> EXERCISE PROMPT
In the blog text, copy everything from "There are three" down to "Life is good.", renaming "dinner" as "supper" wherever it appears.
** start TEXT SHOWN **
A trip down memory lane...

This is the house where I grew up. It was fun yesterday to tour Bakersfield and all the familiar places. No nostalgia, though, as the present is a happy time!

Happy 2010...

Saturday, December 19, 2009

And the angel said to them...

"Fear not, for, behold,  I bring you good tidings of great joy which shall be to all the people. Unto you is born this day in the City of David a Savior, who is Christ the Lord. And this shall be a sign unto you: Ye shall find the Babe wrapped in swaddling clothes and lying in a manger."

And suddenly there was with the angel a multitude of the heavenly host praising God and saying, "Glory to God in the Highest, and on earth peace, goodwill toward men."
                                Luke 2: 10-14

Joyeux Noel!

Friday, December 18, 2009

The Simple Things

There are three things I miss about Bakersfield: Smith's Bakery, Dewar's Candy, and Wool Growers Basque restaurant. Today I received a little taste of each. One of my students has a friend visiting from Bakersfield, and she brought me Smith's happy face cookies AND Dewars' peanut butter taffy chews. Heaven in a bite... Corinne made beans and cornbread for dinner, and by golly, the seasonings mimic the beans from Wool Growers! Life is good.

Friday, December 11, 2009

The Holly

Holly has an interesting history with Christmas. It was originally a plant reverenced by the Druids because it was an evergreen. Over time, Christians began to see a metaphor for Christ in the plant. The red berries represent the blood of Jesus by which mankind can be saved. The green is a symbol for eternal life. The thorniness has a double meaning: it reminds us of the crown on thorns Jesus wore at the crucifixion and it also illustrates the fact that God never promised his children a life without trials, but rather the grace and strength to endure and grow through them.
** end TEXT SHOWN **
** start EXTRACTED DATA **
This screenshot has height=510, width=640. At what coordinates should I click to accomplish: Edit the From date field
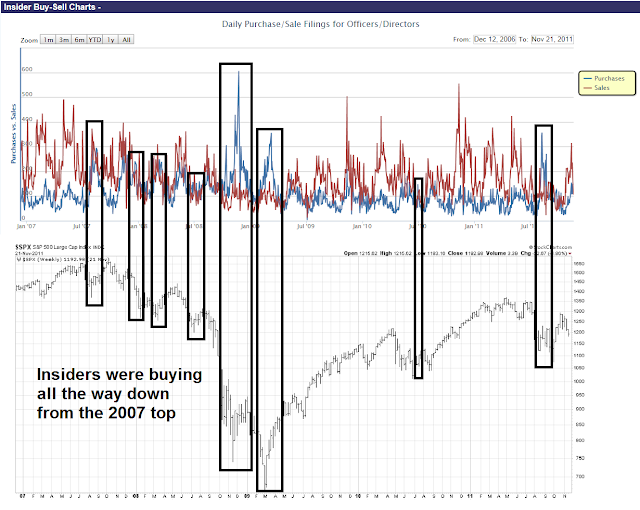click(494, 39)
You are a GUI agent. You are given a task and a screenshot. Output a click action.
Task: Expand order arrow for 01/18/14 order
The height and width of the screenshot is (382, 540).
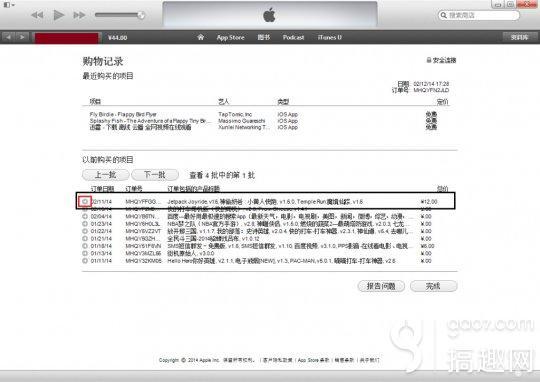85,246
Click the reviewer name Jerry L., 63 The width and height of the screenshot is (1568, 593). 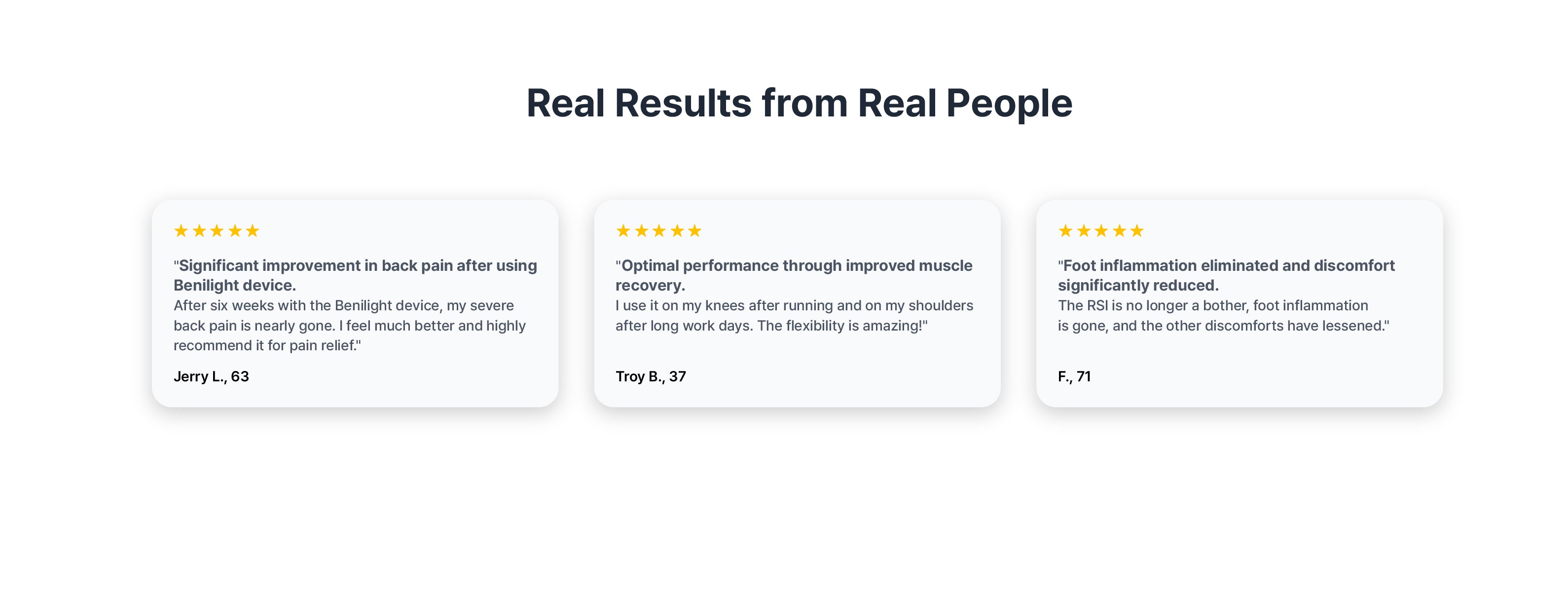[x=211, y=376]
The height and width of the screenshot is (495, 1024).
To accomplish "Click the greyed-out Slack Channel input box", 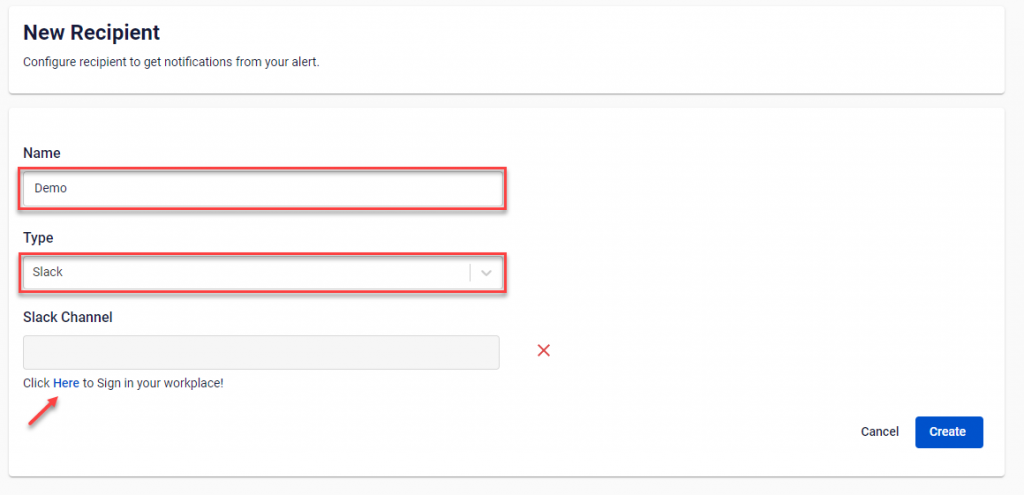I will tap(261, 352).
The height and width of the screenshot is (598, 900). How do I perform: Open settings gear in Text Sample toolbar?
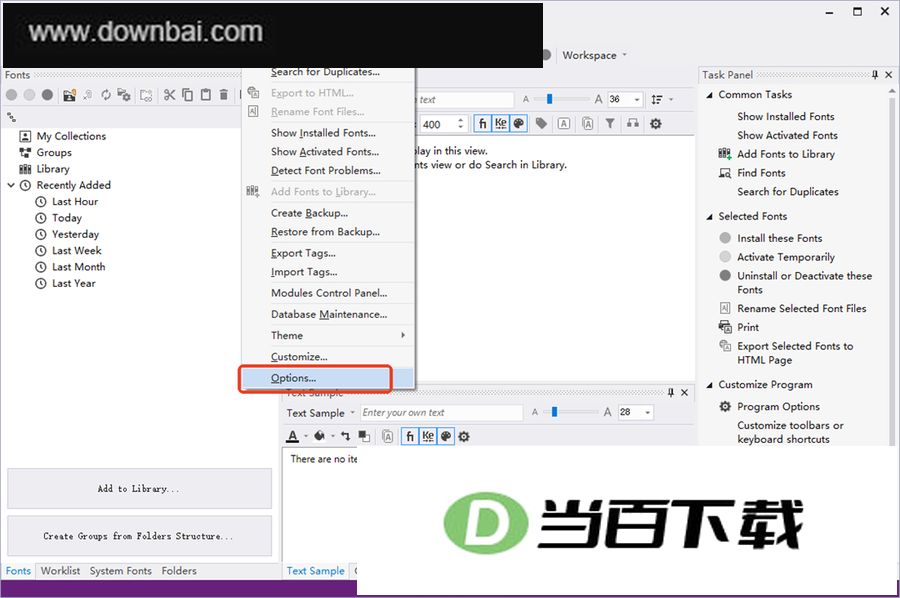tap(464, 437)
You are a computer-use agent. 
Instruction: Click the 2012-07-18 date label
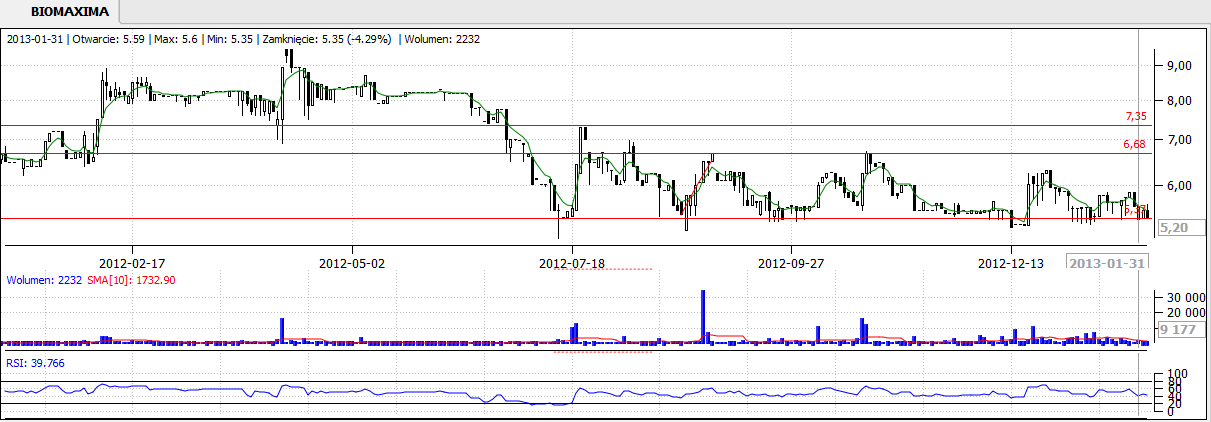coord(572,264)
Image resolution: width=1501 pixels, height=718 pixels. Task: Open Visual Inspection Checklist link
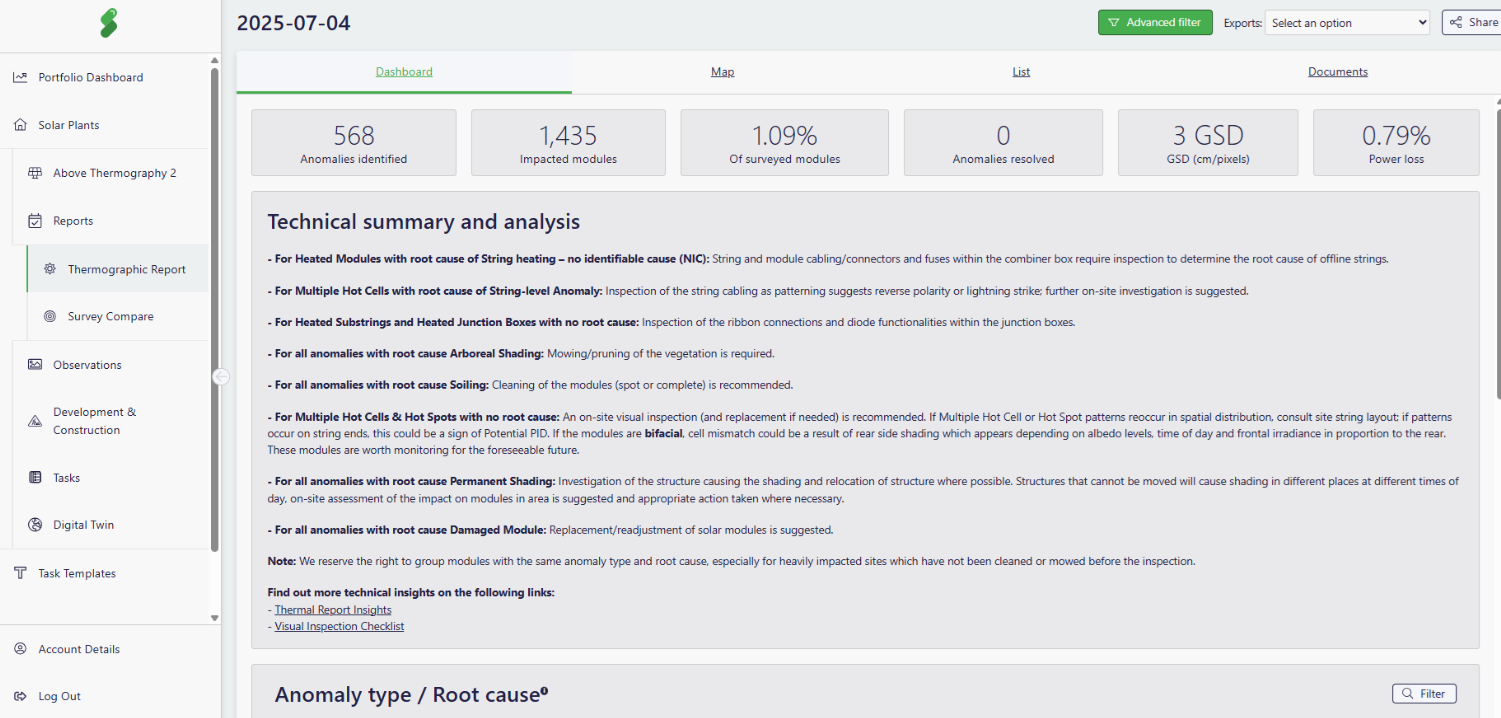[x=339, y=627]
** end EXTRACTED DATA **
> TASK SOLUTION
There are three things I miss about Bakersfield: Smith's Bakery, Dewar's Candy, and Wool Growers Basque restaurant. Today I received a little taste of each. One of my students has a friend visiting from Bakersfield, and she brought me Smith's happy face cookies AND Dewars' peanut butter taffy chews. Heaven in a bite... Corinne made beans and cornbread for supper, and by golly, the seasonings mimic the beans from Wool Growers! Life is good.